「またぜひお願いしますよ、みたいな」
上司に、取引先の意向を聞かれて答える場面です。
「~みたい」は広辞苑によれば「体言や活用語の連帯形に付いて」以下のような意味を示します。
1.他の物事に似ていることを示す。
例:機械みたいな正確な動作
2.例を示す
例:京都みたいな古い街が好きだ
3.不確かな判断を表す。また婉曲的な言い回しにも用いる。(
例:外国へ行くみたいな話だった
冒頭の表現は、3に近いのですが、文章に付いているため、語法としては間違いです。
ただこの場合は「『またぜひお願いしますよ』というようなお返事でした」というように、先方の言葉を引用句とし、用法としては名詞と同じ役割りを持たせる意図が隠れています。

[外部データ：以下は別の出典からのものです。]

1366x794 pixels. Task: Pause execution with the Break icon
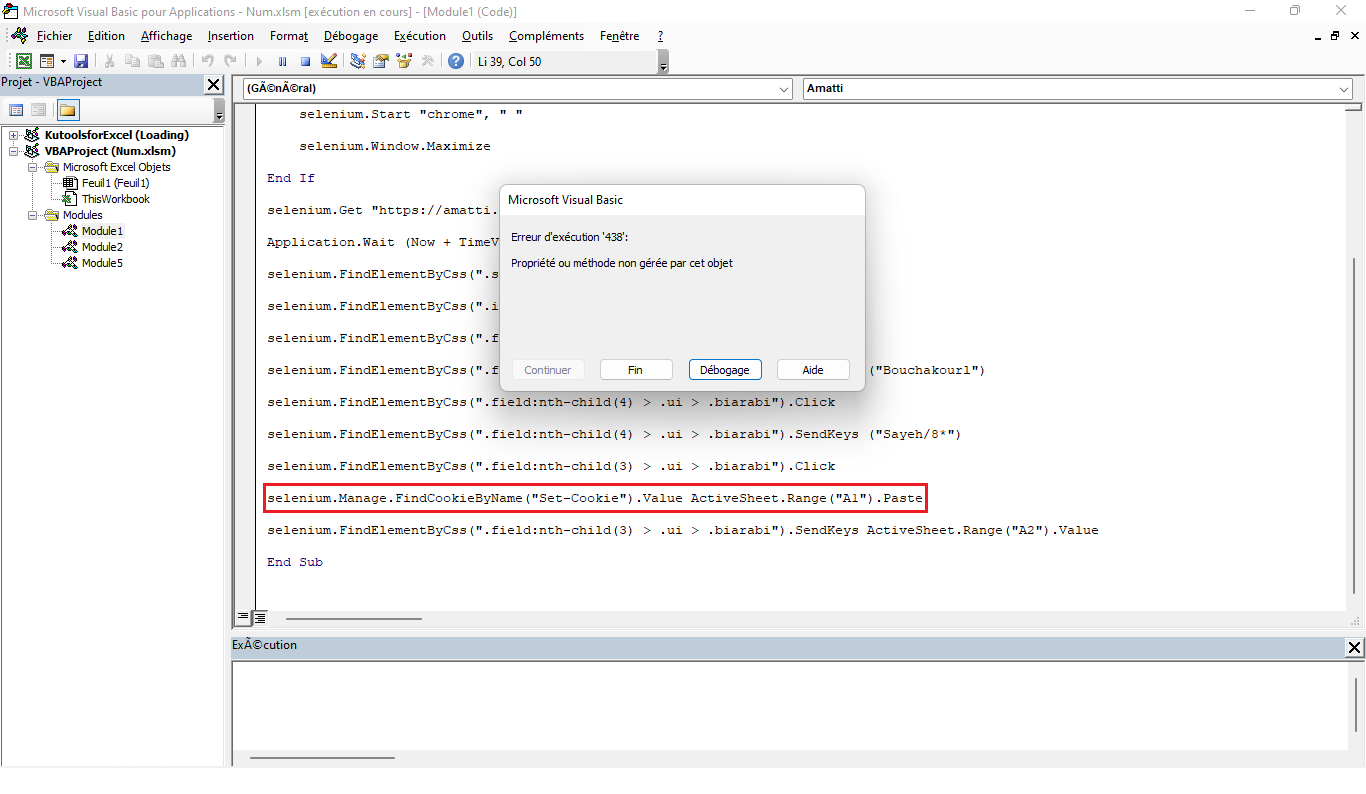282,60
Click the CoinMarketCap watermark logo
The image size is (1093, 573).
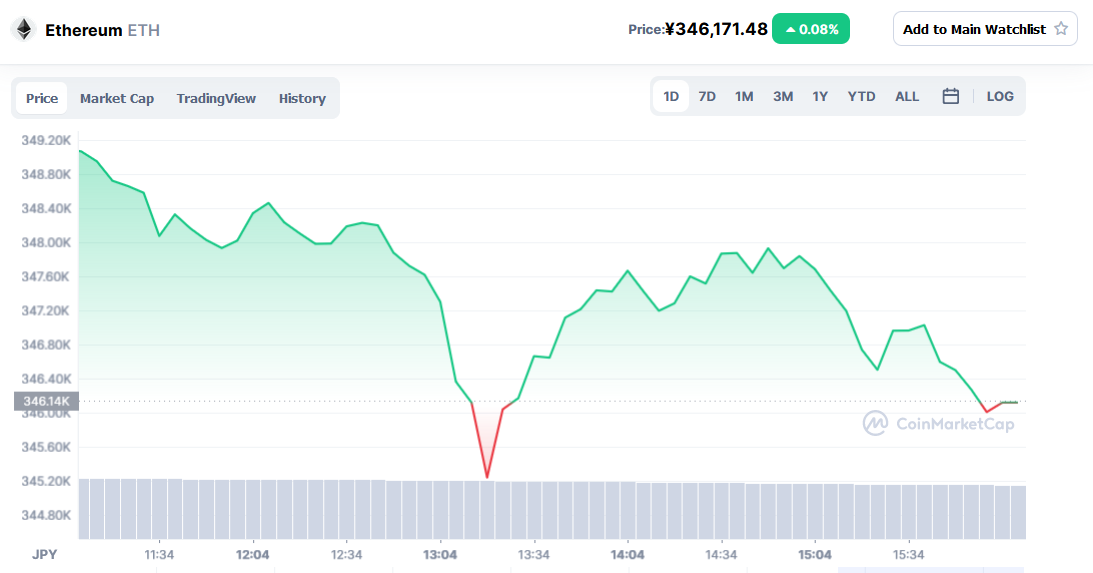(938, 423)
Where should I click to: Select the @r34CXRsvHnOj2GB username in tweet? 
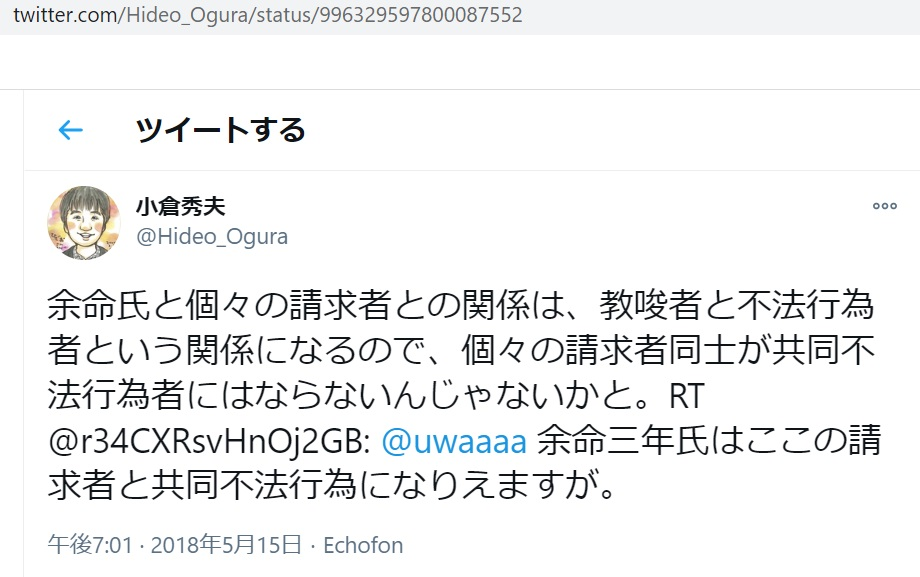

「『またぜひお願いします』とは言われたものの、具体的なことを何も聞いていない」自信のなさから、「みたいな」と表現してしまったのでしょう。
仕事上の会話は「次に起こすべき行動」がはっきり見えてくることが大事なので、以下のような言い換えが好ましいでしょう。
「またぜひお願いしますよ、みたいな」
→◯「『またぜひお願いしますよ』ということでした。やんわりと拒絶されているのか、あるいは前向きな意味なのか、うまくつかめませんでした。明日にでもさりげなく電話で確認してみます」
仕事以外の口語表現で、好ましくないことを婉曲的に言う場合にも使われています。
「それってまずいよ、みたいな」
「ええ?あの人ちょっと好きくない、みたいな」
「もういいから帰れば、みたいな」
いすれもはっきり認容されているとは言いがたい表現です。
プライベートな話し言葉で「~みたいな」を使うのは、引用句を名詞として扱うようになった最近の用法でしょうが、幅広く許容されているわけではありません。少なくともビジネスの場では「~というような」と言い換えましょう。
───ポイント
☆
誰かの言葉などを受け、「またぜひお願いしますよ、みたいな」の「~みたいな」は「~というような」に言い換えるのが望ましい。